▶ WORK REQUEST
Across the entries that follow, work out the number of lines containing the string "computer", and state it alone.

::::::::

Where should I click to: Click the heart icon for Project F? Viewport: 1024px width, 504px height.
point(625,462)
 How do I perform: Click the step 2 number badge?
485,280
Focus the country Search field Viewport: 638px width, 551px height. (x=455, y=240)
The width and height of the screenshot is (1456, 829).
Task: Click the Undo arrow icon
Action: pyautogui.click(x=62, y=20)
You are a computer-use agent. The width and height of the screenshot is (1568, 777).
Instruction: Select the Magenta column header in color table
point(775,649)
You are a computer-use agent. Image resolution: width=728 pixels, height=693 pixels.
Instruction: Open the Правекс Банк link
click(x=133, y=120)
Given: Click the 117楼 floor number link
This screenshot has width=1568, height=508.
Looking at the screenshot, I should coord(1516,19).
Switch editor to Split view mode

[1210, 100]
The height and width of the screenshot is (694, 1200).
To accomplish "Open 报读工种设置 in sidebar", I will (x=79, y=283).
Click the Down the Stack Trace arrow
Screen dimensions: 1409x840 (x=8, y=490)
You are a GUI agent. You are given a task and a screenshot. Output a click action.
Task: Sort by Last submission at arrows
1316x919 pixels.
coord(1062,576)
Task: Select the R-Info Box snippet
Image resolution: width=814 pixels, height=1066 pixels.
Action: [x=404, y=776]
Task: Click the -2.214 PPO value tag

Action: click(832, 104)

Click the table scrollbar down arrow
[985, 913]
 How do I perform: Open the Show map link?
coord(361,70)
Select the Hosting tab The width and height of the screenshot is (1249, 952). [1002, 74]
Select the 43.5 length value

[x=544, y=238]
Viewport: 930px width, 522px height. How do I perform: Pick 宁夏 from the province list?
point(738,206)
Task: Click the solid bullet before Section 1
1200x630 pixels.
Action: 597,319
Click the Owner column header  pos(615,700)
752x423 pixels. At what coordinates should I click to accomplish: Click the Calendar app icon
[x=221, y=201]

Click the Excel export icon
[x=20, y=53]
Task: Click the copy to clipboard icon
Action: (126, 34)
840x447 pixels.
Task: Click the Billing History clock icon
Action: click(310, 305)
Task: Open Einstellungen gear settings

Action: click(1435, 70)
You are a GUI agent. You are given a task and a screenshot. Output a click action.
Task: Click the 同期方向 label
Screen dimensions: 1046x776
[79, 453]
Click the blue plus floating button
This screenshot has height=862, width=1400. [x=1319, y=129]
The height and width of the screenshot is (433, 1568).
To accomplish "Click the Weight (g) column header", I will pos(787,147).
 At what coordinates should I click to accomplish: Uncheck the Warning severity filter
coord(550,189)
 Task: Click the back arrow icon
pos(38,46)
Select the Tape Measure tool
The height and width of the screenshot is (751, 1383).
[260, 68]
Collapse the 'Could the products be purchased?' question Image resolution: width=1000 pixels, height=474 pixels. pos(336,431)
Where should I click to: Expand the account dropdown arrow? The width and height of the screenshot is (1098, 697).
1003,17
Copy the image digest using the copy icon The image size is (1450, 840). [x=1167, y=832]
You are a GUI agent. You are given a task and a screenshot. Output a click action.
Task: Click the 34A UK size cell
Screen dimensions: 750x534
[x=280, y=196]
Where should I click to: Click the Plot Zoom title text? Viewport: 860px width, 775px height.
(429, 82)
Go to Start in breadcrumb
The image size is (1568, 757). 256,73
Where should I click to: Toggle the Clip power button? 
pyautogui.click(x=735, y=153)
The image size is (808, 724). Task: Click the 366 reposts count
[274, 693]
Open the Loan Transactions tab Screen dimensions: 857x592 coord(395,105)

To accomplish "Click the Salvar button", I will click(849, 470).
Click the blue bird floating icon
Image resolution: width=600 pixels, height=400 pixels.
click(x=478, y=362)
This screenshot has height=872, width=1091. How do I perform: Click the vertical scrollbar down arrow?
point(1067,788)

::::::::

▶ ANSWER BOX
2